La Odisea del Carrito: De Compras y a la Caza de la
Lámpara Perdida
Ir de compras hoy en día, admitámoslo, es mucho más cómodo
que antes. ¿Más fácil? Discutible. Tengo la íntima convicción de que la
comodidad es directamente proporcional al gasto. Y todo, todo, desde que
los pequeños comercios de nuestros pueblos, con ese olor inconfundible a género
y a cotilleo fresco, fueron tragados sin piedad por las grandes superficies.

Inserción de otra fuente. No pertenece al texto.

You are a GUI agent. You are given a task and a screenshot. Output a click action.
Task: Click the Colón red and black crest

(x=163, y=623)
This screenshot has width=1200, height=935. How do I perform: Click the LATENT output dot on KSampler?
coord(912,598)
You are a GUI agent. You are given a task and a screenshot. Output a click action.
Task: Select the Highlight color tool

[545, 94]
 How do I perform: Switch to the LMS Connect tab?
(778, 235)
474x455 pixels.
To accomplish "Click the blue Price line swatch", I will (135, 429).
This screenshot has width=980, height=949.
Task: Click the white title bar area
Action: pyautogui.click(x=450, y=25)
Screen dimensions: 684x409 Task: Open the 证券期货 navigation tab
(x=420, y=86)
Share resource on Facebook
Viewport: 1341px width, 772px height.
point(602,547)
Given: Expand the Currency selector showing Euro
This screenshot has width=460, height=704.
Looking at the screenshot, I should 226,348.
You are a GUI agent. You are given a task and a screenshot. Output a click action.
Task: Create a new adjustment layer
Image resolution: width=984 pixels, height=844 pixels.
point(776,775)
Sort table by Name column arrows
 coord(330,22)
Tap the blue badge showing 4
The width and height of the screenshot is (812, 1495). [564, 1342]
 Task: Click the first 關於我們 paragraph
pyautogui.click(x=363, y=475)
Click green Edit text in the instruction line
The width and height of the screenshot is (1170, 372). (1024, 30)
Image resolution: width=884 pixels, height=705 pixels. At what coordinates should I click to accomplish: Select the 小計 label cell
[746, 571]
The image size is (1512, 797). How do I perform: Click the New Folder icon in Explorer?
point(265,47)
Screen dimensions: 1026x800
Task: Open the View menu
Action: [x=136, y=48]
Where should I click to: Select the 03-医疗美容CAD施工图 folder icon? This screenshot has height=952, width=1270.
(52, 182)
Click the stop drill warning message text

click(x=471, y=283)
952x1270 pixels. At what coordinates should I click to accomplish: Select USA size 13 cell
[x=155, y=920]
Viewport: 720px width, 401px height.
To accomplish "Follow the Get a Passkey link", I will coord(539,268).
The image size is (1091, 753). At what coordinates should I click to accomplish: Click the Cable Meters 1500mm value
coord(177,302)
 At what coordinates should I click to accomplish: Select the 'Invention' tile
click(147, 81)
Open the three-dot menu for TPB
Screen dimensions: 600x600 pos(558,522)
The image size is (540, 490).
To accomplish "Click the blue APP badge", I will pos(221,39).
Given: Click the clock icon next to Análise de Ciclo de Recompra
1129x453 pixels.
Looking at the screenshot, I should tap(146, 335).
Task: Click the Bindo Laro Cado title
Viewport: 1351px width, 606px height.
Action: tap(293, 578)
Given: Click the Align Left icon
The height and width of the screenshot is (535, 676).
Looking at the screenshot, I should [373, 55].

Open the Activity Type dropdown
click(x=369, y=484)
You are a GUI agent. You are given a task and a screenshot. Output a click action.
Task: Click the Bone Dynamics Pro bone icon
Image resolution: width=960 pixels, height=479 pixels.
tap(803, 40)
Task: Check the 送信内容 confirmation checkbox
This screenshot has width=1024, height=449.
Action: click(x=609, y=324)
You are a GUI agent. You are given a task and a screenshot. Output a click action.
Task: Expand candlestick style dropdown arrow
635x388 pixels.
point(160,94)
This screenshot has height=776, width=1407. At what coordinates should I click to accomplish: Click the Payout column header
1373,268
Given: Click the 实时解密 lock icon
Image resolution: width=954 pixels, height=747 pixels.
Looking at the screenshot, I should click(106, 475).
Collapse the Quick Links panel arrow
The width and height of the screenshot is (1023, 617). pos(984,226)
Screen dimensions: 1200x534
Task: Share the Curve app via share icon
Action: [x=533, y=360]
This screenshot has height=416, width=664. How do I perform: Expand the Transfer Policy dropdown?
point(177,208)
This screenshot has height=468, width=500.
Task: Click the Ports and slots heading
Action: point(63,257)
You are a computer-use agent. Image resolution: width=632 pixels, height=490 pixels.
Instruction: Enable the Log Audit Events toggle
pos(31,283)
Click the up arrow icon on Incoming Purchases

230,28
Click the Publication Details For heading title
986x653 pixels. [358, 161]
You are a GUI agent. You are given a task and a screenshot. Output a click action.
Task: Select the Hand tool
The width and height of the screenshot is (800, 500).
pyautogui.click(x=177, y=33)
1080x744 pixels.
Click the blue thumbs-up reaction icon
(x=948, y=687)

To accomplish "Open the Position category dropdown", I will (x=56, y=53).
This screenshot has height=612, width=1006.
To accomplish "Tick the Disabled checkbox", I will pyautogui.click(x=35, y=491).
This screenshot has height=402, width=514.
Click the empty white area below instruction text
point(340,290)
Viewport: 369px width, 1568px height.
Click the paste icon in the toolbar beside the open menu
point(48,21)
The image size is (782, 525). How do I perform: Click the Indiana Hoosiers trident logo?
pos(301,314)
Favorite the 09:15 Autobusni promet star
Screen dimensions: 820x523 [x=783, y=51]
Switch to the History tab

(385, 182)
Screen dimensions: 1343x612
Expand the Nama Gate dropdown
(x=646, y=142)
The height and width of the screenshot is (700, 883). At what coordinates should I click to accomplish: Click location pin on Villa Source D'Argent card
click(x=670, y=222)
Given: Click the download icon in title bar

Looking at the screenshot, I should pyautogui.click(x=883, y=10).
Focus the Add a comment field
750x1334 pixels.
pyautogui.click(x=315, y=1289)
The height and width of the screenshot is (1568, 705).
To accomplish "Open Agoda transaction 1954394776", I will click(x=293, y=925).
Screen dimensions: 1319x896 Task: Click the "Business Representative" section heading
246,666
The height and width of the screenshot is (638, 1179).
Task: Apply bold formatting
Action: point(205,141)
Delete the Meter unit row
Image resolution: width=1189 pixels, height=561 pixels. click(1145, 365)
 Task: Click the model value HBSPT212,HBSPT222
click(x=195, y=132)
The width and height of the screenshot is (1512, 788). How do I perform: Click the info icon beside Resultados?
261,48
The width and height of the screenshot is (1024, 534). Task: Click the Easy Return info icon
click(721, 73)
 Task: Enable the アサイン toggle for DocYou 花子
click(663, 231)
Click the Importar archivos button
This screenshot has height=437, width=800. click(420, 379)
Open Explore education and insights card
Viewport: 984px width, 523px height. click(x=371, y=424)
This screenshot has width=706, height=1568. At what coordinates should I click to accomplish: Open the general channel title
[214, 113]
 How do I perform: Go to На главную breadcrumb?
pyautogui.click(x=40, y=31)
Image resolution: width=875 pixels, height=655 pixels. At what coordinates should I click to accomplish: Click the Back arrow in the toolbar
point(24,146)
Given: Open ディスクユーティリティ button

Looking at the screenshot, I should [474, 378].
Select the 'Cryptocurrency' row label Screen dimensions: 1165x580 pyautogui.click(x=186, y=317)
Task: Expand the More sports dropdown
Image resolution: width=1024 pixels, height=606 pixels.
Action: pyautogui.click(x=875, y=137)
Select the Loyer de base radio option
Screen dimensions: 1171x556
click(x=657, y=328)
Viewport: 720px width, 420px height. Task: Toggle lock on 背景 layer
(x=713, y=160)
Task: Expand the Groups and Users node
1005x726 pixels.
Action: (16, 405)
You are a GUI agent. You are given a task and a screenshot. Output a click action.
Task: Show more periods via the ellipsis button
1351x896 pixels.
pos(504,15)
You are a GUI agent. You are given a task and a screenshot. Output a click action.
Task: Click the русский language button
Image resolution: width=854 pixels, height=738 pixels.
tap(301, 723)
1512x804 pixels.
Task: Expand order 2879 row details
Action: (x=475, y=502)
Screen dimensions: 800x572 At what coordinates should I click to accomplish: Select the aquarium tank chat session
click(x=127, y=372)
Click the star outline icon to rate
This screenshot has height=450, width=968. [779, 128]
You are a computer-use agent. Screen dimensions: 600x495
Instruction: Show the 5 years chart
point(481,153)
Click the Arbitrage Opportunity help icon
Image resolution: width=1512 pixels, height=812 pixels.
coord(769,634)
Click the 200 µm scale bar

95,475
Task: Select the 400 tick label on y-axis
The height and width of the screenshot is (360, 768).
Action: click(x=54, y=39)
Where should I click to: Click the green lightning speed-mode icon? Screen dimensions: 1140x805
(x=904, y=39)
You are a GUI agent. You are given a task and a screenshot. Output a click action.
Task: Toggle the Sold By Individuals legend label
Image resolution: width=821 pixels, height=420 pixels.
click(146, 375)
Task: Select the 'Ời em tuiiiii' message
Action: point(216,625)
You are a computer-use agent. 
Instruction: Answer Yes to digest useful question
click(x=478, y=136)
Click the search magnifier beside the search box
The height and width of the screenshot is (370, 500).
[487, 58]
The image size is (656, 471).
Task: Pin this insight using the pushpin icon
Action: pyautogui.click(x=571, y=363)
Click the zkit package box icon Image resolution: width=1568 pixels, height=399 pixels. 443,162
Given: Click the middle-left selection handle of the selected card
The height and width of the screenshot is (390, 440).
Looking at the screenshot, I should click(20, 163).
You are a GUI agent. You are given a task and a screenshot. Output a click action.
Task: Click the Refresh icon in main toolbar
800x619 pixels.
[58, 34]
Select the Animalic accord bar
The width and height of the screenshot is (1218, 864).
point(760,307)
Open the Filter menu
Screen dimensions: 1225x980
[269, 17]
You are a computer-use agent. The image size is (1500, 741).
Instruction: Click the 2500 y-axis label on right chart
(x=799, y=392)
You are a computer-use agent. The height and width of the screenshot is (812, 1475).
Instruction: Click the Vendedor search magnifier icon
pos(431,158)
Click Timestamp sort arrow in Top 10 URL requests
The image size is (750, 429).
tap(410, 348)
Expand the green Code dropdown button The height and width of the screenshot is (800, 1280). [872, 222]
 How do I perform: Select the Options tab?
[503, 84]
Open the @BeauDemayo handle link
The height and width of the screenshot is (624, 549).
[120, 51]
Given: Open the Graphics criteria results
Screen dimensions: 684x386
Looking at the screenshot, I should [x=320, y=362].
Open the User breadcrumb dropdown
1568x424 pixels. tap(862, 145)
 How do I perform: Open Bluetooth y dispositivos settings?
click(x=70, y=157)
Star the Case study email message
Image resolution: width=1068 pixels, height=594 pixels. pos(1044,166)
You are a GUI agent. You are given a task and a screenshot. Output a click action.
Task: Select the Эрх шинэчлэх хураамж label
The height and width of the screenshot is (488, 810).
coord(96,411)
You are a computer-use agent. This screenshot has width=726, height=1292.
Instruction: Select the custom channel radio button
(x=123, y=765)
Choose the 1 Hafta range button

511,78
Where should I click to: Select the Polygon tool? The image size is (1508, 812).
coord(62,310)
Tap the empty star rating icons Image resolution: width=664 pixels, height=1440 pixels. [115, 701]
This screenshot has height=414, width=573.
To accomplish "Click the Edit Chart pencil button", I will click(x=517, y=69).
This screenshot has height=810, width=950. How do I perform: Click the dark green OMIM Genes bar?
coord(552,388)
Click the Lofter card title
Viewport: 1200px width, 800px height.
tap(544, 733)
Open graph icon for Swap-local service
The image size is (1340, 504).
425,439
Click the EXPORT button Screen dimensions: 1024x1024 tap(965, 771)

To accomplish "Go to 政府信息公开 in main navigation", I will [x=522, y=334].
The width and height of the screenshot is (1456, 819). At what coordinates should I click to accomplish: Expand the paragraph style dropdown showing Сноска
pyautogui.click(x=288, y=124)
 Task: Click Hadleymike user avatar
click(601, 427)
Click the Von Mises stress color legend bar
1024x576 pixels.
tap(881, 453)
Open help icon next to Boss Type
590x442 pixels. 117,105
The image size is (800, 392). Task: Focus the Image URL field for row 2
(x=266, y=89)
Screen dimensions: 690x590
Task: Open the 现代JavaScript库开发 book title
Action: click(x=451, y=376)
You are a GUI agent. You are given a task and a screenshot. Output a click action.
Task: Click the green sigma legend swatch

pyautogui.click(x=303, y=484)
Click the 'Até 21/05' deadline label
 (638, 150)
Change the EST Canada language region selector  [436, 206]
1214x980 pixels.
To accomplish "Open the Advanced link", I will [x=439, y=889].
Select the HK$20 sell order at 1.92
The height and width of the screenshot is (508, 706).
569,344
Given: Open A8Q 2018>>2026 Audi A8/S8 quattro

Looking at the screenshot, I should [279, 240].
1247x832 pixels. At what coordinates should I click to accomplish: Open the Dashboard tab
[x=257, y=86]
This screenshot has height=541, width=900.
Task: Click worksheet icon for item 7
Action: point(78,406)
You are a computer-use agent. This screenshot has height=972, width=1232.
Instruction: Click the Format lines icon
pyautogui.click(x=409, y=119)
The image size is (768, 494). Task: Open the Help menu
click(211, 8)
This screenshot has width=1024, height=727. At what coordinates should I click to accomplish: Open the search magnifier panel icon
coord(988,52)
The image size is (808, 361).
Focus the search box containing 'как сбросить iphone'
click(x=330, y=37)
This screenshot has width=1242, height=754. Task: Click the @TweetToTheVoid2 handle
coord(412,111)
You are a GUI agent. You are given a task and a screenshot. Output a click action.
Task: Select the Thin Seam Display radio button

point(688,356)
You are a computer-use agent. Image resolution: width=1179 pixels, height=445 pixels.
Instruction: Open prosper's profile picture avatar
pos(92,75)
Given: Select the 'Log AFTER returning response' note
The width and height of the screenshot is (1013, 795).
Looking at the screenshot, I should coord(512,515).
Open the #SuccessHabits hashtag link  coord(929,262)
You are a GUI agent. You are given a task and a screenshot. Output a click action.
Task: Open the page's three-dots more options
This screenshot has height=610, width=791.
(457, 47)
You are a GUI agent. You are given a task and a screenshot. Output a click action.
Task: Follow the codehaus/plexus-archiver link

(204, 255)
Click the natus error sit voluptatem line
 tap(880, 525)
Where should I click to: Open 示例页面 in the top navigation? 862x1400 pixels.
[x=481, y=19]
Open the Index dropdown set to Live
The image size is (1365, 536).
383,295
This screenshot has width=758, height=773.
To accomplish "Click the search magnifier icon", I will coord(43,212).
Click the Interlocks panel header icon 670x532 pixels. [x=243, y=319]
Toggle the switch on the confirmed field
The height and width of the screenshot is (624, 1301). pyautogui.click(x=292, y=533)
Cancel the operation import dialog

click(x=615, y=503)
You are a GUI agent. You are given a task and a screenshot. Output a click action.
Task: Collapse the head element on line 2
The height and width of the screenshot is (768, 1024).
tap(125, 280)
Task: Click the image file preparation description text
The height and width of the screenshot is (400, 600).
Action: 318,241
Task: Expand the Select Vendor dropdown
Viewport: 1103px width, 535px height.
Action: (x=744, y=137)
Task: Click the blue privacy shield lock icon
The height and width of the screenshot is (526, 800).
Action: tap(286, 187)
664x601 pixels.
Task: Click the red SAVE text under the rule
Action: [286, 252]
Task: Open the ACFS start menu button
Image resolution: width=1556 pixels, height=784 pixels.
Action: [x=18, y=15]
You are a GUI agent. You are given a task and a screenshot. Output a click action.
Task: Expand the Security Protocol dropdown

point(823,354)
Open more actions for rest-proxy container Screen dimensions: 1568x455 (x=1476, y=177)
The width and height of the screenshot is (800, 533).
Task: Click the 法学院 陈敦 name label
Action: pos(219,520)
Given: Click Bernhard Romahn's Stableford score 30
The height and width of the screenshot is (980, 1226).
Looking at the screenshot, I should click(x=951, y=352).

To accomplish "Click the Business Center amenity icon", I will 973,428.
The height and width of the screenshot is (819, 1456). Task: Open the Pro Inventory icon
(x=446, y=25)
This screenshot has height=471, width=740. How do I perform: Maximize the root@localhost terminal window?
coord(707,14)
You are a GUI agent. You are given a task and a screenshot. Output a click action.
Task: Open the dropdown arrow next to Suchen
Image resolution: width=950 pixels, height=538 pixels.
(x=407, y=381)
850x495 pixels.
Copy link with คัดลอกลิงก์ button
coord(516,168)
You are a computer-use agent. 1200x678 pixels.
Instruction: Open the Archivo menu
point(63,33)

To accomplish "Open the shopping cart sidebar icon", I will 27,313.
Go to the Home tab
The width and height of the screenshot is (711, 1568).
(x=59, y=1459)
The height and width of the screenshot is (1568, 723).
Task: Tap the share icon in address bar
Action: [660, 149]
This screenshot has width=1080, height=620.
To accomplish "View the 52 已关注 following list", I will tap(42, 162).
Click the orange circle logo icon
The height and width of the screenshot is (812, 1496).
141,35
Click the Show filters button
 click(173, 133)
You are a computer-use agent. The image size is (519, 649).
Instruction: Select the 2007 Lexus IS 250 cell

Estas gigantescas cajas de zapatos son un prodigio de la
ingeniería del consumo: aparcamiento fácil (el único momento de paz antes de la
tormenta) y la promesa de encontrar absolutamente todo, incluso aquello
que no sabías que existía, que no necesitabas y que, francamente, nunca habrías
imaginado comprar.
Ahora bien, uno llega a estos centros comerciales
grandiosos y la cosa cambia. Los pasillos… ¡Ay, los pasillos! Ya no son los
de antes. Ahora se han transformado en una especie de laberinto de Teseo,
versión low cost. Son larguísimos y a veces tan estrechos que
recuerdan a los pasillos de las películas carcelarias, solo que en lugar de
barrotes y rejas, a ambos lados se amontona el universo de lo imaginable. Un
festín para la vista y una tortura para el bolsillo.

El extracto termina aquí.